If you're planning to sell your home, just thinking about the preparations you need for your property can easily become overwhelming. Because of this, many sellers tend to overspend on repairs and updates that won’t help sell their homes for more. They feel like they have to fix everything and over-improve, to the point of losing money if the return doesn’t match the investment.
So before you hit the hardware stores or call your trusted contractor, let's look at these three crucial things that will help you determine how to approach repairs as you plan to list your home.
With an experienced real estate agent by your side, you don't have to figure it out alone. Since they are knowledgeable about the neighborhood and the market conditions, they should be able to provide insight into which repairs and upgrades are necessary. Likewise, they can advise if some projects should be left undone to save money, especially those that won’t make a difference to your home’s value or won’t be a deal-breaker to potential buyers.
So make sure you hire a trusted listing agent who will keep your best interests in mind. Allowing them to do a quick walkthrough before you put your home on the market will save you from undertaking any project that will only waste your time and money.
Further, you can determine what repairs, renovations, or improvements will add value and bring a good return on investment (ROI) with the help of your agent. Sometimes a major renovation makes sense, and sometimes it does not. It depends on the market, neighborhood, and your time and budget. Your real estate agent can help you by doing a comparative market analysis, which is an in-depth report on your home's current value and how it compares to other homes. It will help you calculate the ROI to see if updating makes financial sense.
Remember that in the end, any cosmetic repairs or projects you complete should ultimately be to your benefit. If sizable ticket upgrades are impossible and won’t recoup their cost, consider other things that will help improve your home. It’s usually the small things, such as deep cleaning, decluttering, and enhancing your curb appeal, that has a significant impact on your home’s sale.
Lastly, it is not advisable to begin an upgrade or start a remodel that you can't finish in time before you sell. Home repairs are usually expensive and time-consuming, so carefully consider the time and your budget before committing.
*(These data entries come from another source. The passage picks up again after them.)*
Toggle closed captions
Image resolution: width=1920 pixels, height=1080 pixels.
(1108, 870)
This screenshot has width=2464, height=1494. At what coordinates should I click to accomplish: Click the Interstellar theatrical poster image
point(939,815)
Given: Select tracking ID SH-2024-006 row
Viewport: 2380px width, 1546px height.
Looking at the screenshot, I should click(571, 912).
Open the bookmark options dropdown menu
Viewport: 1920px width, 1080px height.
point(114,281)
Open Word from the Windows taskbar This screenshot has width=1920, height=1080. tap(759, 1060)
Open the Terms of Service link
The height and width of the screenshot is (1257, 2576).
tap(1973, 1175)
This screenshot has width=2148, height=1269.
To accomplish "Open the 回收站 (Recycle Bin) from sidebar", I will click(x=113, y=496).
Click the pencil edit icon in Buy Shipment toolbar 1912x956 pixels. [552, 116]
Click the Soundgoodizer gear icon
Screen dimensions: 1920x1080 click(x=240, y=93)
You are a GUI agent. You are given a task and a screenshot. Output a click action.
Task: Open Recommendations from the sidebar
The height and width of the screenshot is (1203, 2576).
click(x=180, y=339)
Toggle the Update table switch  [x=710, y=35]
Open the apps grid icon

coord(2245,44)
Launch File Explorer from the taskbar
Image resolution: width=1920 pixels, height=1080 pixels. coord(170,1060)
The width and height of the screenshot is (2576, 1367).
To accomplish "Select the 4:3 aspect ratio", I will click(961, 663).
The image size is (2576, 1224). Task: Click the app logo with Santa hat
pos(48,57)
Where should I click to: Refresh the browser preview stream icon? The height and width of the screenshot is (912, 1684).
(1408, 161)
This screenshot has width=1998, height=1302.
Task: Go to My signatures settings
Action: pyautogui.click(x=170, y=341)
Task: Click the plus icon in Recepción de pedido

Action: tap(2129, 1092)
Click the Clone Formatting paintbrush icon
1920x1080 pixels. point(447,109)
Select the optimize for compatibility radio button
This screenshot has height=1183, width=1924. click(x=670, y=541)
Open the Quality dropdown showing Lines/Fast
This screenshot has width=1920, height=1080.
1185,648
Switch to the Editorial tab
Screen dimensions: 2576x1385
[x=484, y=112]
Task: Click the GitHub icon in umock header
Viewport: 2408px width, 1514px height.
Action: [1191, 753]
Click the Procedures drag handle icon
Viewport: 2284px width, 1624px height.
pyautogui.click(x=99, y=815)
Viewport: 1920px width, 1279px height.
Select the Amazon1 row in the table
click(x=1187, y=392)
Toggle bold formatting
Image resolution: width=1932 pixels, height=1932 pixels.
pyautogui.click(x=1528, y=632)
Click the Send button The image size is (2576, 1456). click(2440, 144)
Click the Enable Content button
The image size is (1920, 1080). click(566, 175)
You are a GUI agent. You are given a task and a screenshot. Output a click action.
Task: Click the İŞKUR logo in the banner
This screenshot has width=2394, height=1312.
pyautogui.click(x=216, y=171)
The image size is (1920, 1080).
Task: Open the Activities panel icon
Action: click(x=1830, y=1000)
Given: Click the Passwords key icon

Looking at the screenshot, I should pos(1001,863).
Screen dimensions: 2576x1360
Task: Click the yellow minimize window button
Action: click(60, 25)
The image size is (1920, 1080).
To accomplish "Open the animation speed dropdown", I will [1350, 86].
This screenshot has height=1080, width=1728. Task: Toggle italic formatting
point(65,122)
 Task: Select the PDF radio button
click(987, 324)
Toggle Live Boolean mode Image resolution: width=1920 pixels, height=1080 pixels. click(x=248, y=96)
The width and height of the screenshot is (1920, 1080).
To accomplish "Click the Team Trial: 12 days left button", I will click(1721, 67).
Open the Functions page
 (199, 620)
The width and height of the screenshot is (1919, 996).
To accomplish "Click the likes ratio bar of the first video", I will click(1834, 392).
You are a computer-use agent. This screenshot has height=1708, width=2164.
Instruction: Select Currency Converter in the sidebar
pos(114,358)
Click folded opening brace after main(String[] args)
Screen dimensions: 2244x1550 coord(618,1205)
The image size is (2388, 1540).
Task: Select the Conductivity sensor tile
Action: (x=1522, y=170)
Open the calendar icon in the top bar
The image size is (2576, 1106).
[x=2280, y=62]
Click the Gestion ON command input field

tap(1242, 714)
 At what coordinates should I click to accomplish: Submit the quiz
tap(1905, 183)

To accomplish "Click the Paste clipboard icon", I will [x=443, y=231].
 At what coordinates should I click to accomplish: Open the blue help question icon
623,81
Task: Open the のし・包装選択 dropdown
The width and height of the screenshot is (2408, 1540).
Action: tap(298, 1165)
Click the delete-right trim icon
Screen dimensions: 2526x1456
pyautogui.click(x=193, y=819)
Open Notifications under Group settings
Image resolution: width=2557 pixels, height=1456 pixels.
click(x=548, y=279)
Some buyers will also find it hard to visualize the final effect of such partial fixes, which could be a considerable disadvantage on your end.
Once you have decided to renovate an area in your home that has the potential of yielding the best ROI, go all the way and make it shine. For example, there’s no point in replacing your worn-out countertops in your kitchen and making it look brand new if you’ll simply leave the old kitchen cabinets and hardware the way they are.